WORK TASK = Could you put the records into a two-column CSV with the columns input and output, from the start of the records through the line holding "(116, 285).", inclusive? Give one row per record, with each field in quotation marks and any line breaks replaced by spaces.

RECORDS FOR THIS EXERCISE =
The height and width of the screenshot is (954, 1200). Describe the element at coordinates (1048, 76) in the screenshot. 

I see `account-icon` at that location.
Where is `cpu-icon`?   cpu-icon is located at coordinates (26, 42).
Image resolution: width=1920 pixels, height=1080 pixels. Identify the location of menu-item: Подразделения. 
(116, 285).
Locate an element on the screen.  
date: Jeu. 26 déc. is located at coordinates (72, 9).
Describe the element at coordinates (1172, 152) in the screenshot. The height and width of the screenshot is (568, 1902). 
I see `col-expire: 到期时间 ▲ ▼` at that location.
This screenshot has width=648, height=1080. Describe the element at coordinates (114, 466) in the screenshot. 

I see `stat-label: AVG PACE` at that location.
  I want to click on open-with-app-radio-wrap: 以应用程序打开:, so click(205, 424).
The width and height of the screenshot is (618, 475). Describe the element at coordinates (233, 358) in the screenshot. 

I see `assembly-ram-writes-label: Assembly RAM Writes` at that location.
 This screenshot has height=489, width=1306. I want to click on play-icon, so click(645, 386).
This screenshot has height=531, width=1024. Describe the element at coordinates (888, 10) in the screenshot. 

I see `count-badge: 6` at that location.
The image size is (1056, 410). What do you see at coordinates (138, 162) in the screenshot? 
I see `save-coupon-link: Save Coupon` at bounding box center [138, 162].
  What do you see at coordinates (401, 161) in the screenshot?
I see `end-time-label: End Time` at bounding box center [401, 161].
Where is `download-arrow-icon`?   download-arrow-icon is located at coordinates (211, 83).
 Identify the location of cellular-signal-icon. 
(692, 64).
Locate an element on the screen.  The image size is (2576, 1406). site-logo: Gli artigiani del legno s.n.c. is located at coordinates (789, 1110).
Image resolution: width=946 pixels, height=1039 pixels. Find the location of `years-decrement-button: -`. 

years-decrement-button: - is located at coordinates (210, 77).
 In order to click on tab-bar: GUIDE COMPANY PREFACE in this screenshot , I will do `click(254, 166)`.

WRITTEN RESPONSE =
input,output
"The height and width of the screenshot is (954, 1200). Describe the element at coordinates (1048, 76) in the screenshot.","I see `account-icon` at that location."
"Where is `cpu-icon`?","cpu-icon is located at coordinates (26, 42)."
"Image resolution: width=1920 pixels, height=1080 pixels. Identify the location of menu-item: Подразделения.","(116, 285)."